Video yang belakangan disangkal kebenarannya oleh pihak RS tersebut kadung menimbulkan gelombang ketidakpercayaan terhadap integritas dan komitmen para tenaga medis dan tenaga kesehatan yang berjuang menghadapi pandemi COVID-19. Dalam konteks itulah, dapat dipahami banyaknya kasus ujaran kebencian (hate speech) di medsos terhadap para nakes tersebut. Sebagian kasus tersebut sudah ditangani pihak kepolisian.
Namun, bagi sebagian kalangan masyarakat, tingkat kepercayaan mereka sudah terlanjur anjlok. Ditambah lagi dengan bombardir isu konspirasi virus korona di medsos yang dihembuskan segelintir selebritas dan pesohor seperti Young Lex dan Jerinx Superman Is Dead yang banyak diamini kalangan akar rumput (grass root).

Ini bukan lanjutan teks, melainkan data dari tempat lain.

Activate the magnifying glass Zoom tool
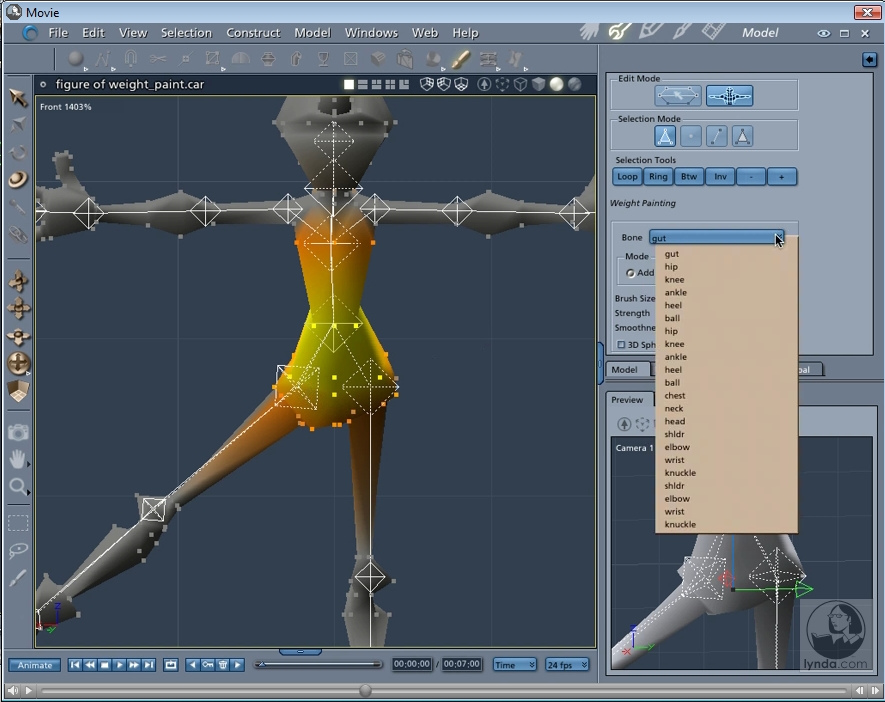Viewport: 885px width, 702px height. tap(18, 487)
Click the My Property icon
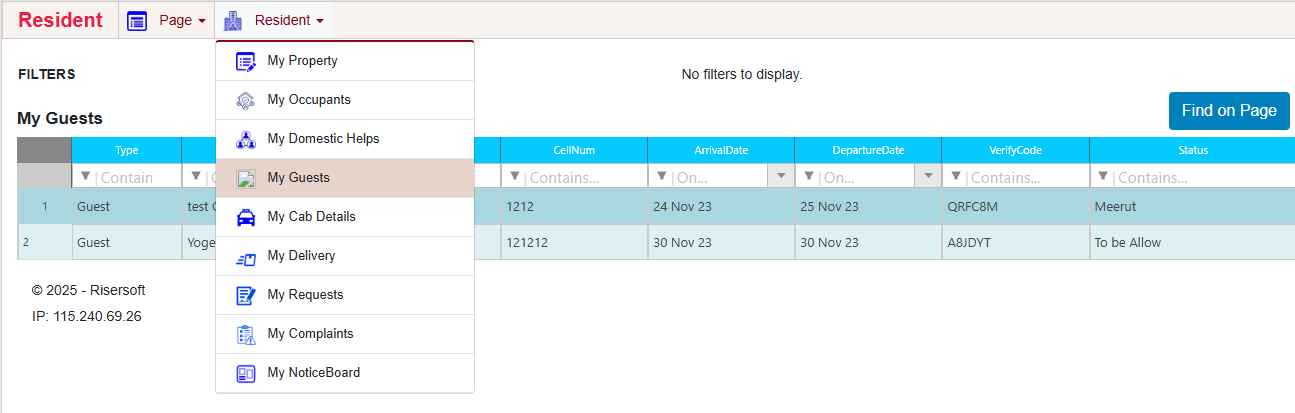 (x=245, y=61)
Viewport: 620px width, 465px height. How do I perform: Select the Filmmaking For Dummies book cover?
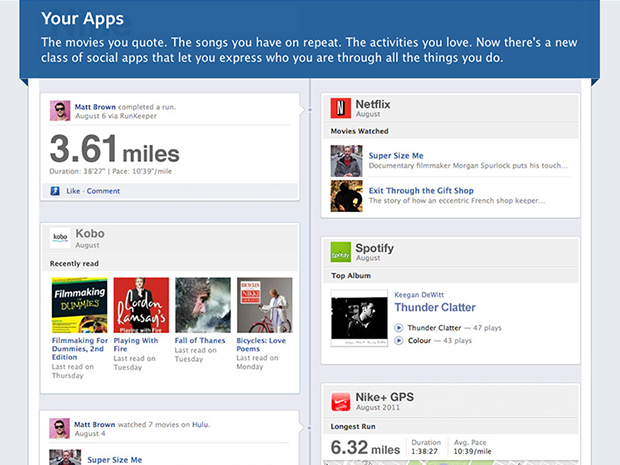(78, 304)
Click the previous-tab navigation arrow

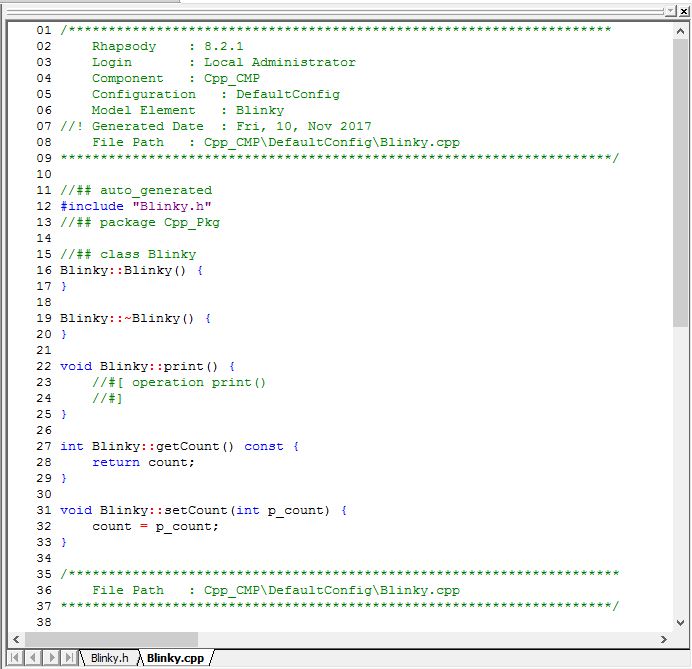point(31,658)
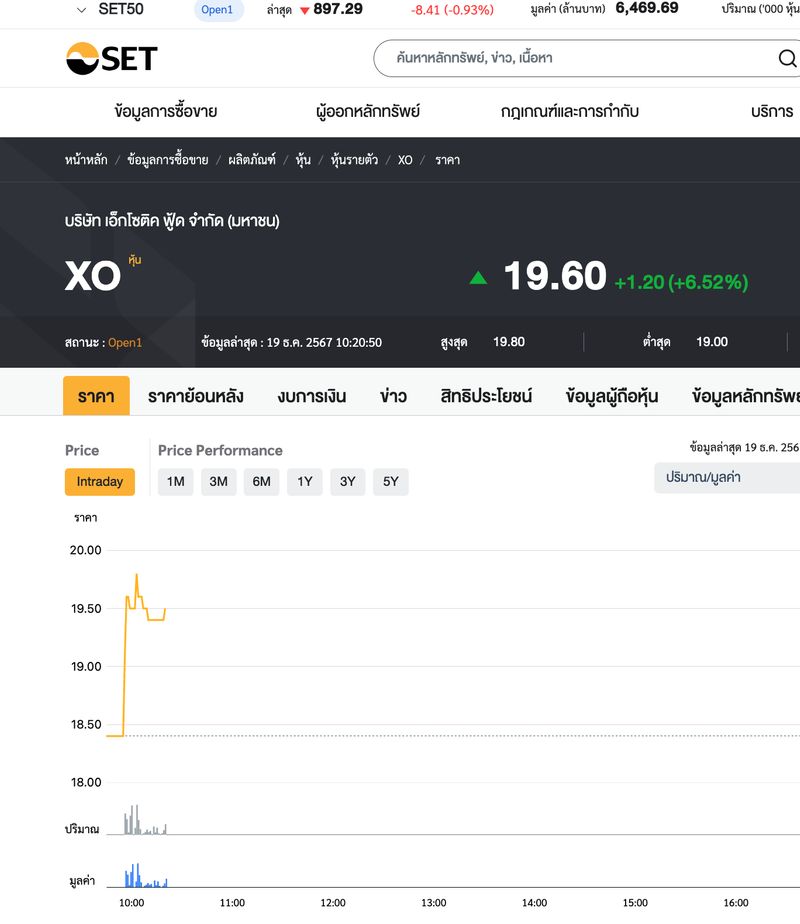
Task: Switch to the ราคาย้อนหลัง tab
Action: (x=196, y=396)
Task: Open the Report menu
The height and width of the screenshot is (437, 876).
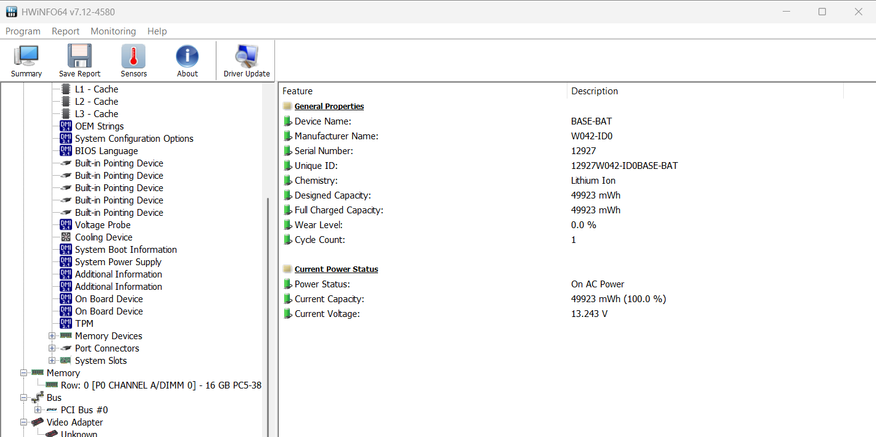Action: (66, 31)
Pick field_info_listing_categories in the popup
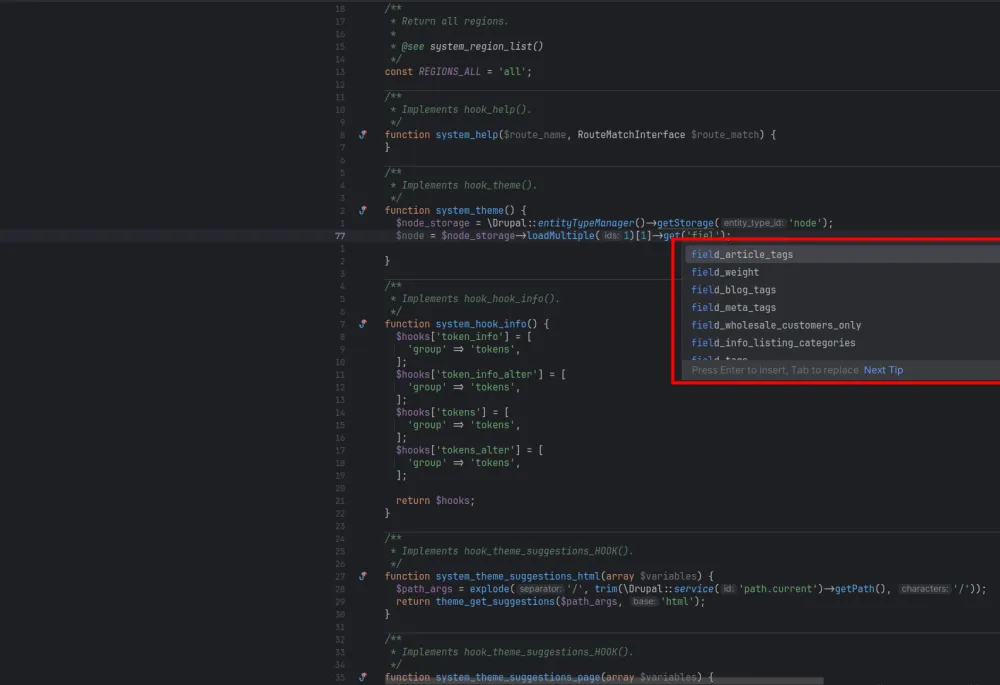This screenshot has height=685, width=1000. 773,343
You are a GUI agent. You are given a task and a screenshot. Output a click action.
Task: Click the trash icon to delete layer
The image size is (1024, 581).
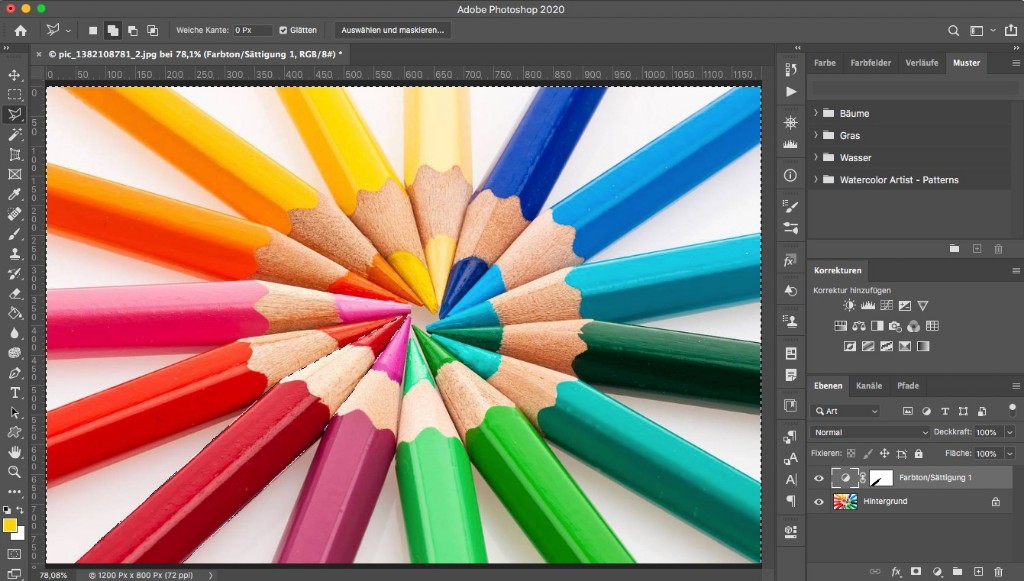pyautogui.click(x=998, y=571)
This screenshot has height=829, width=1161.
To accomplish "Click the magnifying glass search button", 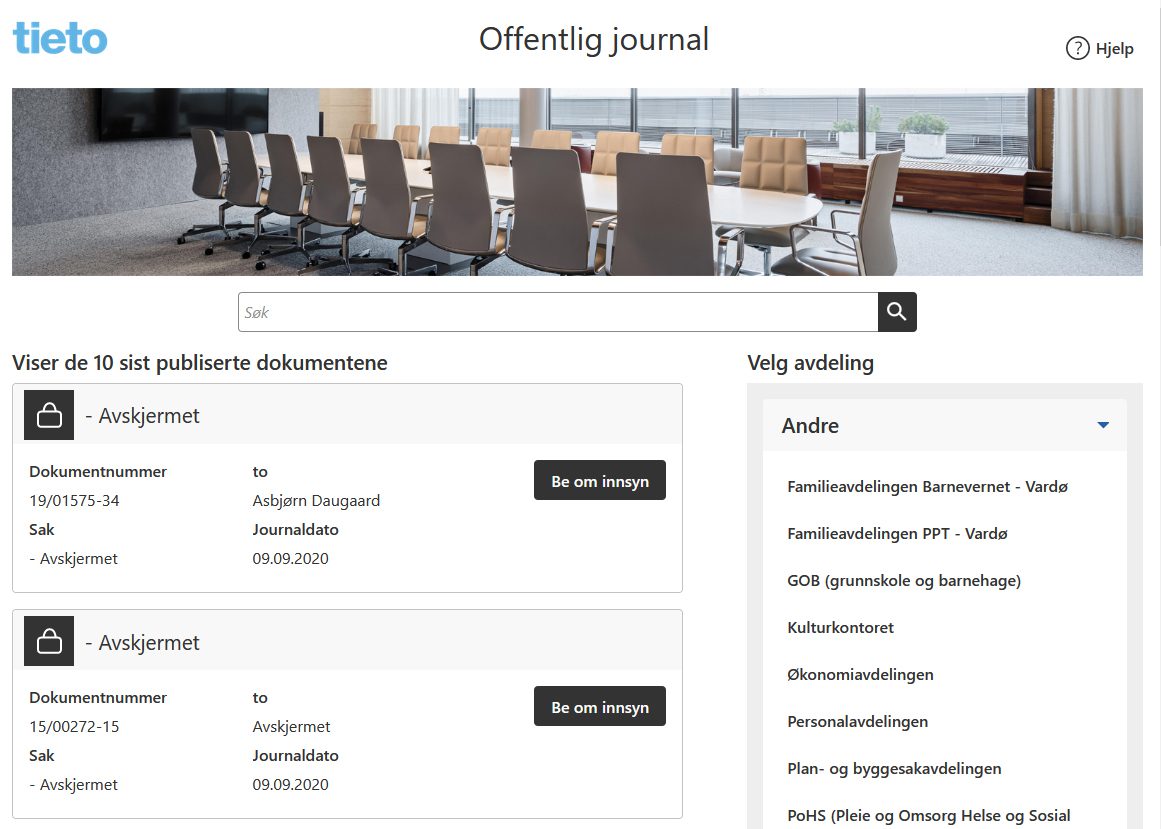I will click(x=896, y=312).
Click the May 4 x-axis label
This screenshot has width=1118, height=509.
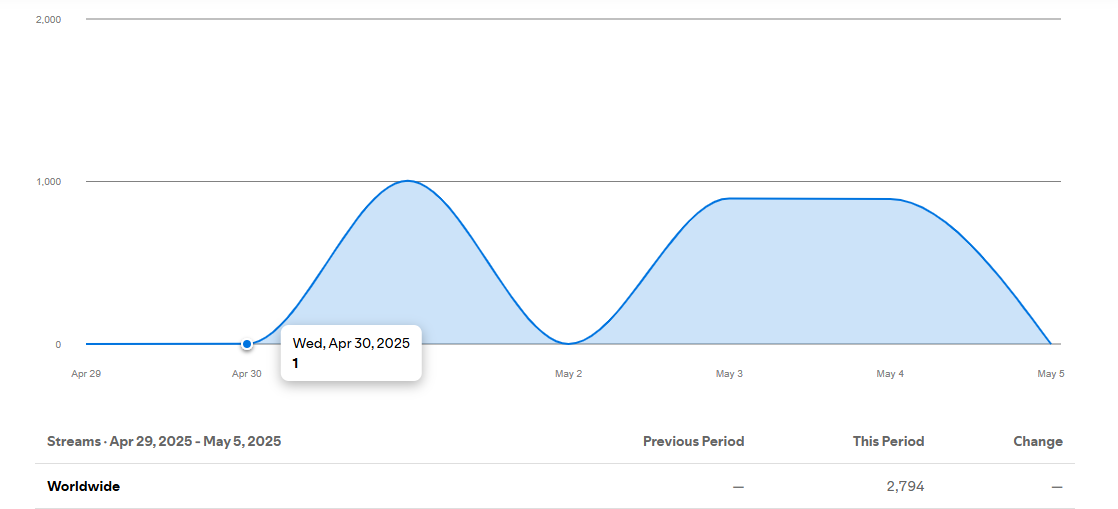[890, 374]
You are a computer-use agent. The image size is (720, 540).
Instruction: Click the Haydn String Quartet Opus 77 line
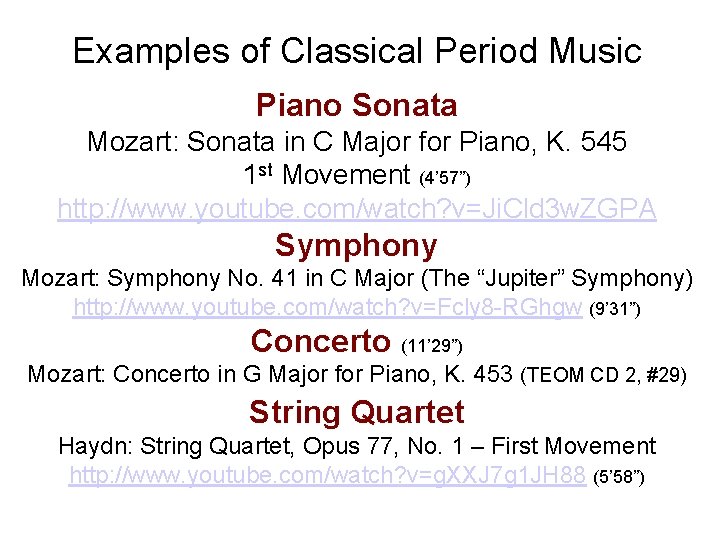[x=357, y=446]
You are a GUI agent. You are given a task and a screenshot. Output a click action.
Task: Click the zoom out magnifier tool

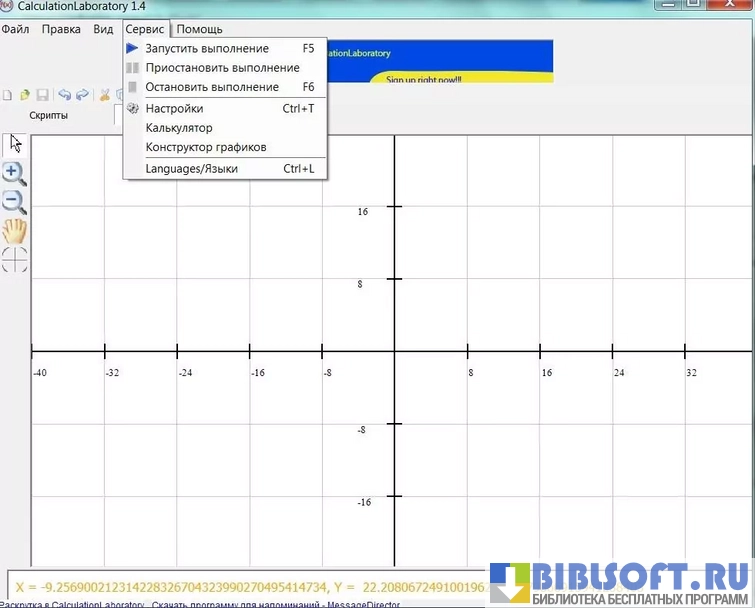[14, 202]
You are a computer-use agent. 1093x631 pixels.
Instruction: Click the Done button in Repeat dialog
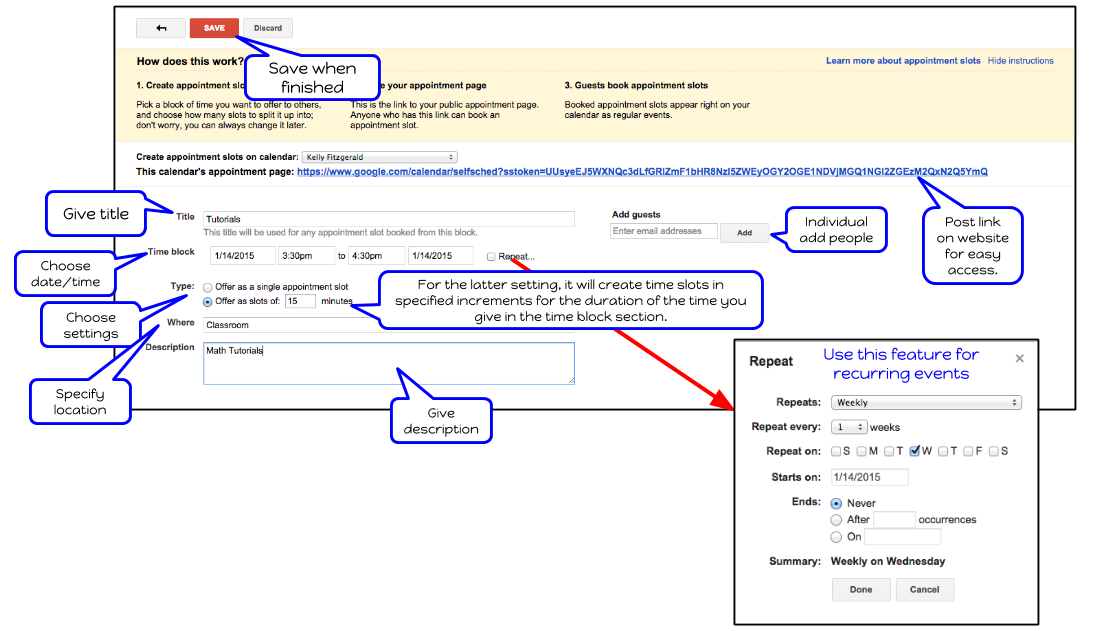click(x=861, y=590)

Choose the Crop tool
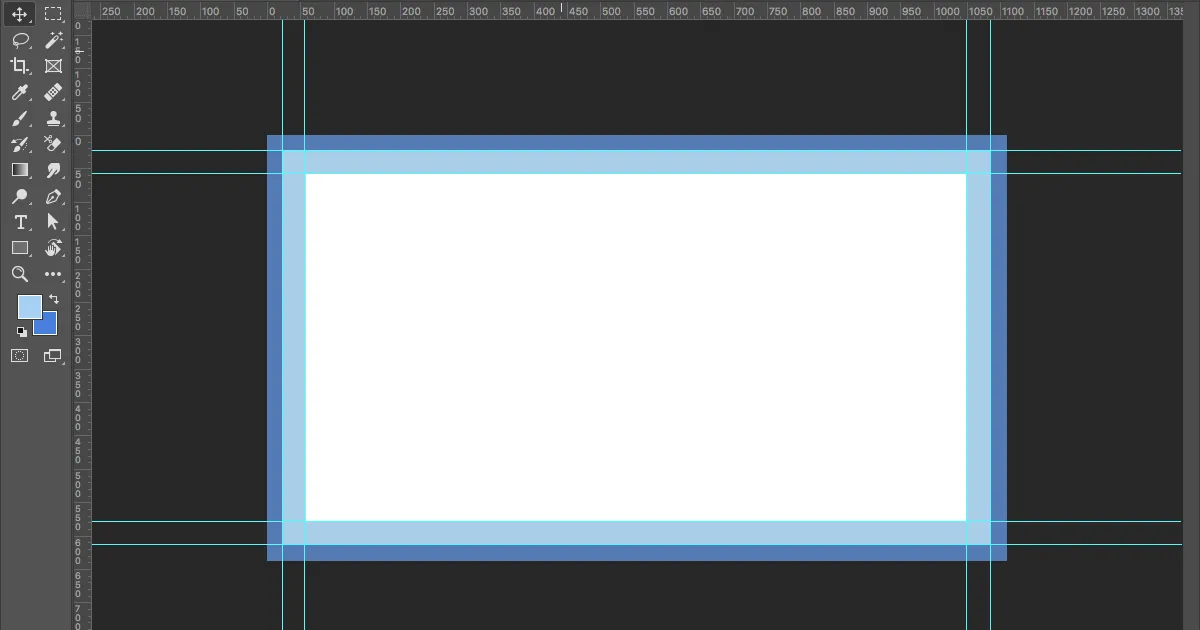coord(19,66)
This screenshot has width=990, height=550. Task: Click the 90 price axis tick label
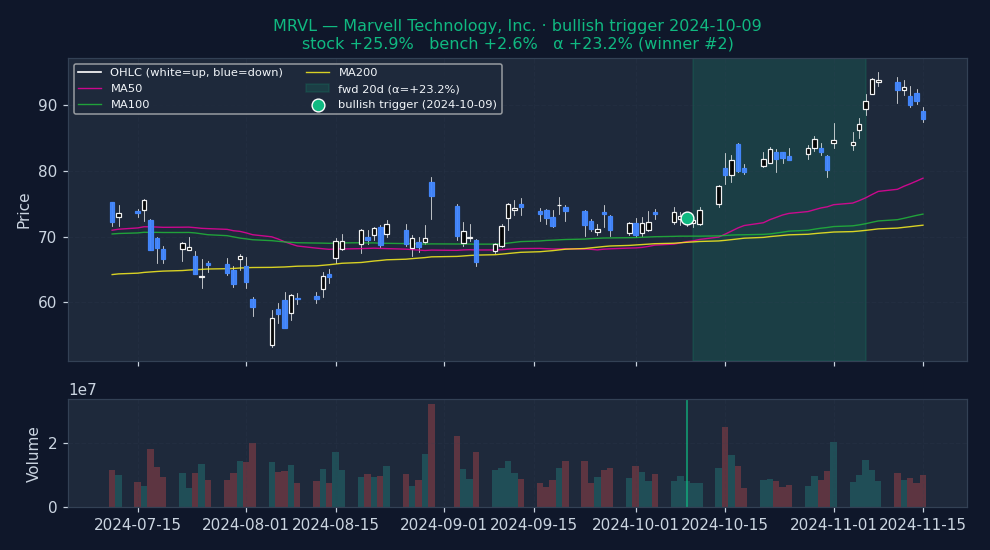tap(47, 106)
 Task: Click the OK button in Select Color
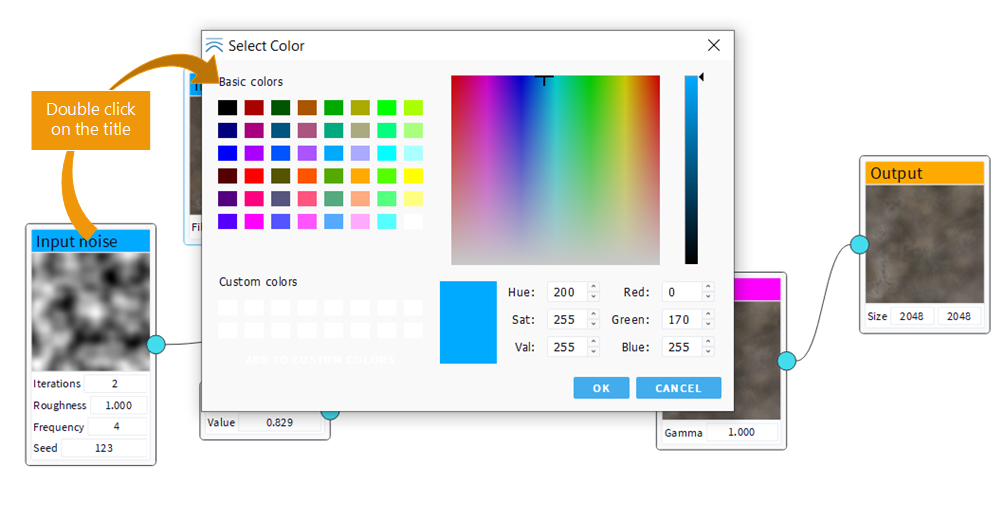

Lebih jauh lagi, kasus pengambilan paksa itu merupakan suatu rangkaian dengan kasus penolakan jenazah COVID-19 dan kasus pengusiran nakes dari asrama atau rumah indekosnya. Alhasil, deretan kasus tersebut tidak bisa dibaca terpisah dan ditafsirkan secara parsial.
Di titik inilah, perjuangan pemerintah, di level daerah maupun nasional, menjadi kian berat. Beban Gubernur Anies, Gubernur Ridwan Kamil, maupun Presiden Jokowi adalah sama beratnya.
Di titik ini juga, kekhawatiran bakal diterapkannya Darurat Sipil oleh pemerintah pusat kembali mencuat. Wacana Darurat Sipil, yang sudah muncul sebelum pemberlakuan PSBB, yang dikhawatirkan kalangan pegiat HAM dan hak sipil, memang seperti pisau bermata dua.
Di satu sisi, pemerintah pusat dimungkinkan secara efektif bergerak melaksanakan tindakan-tindakan eksekutif guna memuluskan agenda pencegahan dan pemberantasan wabah virus Korona.
Namun, di sisi lain, kewenangan yang teramat besar berdasarkan konstitusi yang ada dalam perangkat hukum Darurat Sipil dapat mendorong para penguasa untuk tergoda menangkapi para lawan politik dan para pengkritik rezim dengan justifikasi kondisi Darurat Sipil.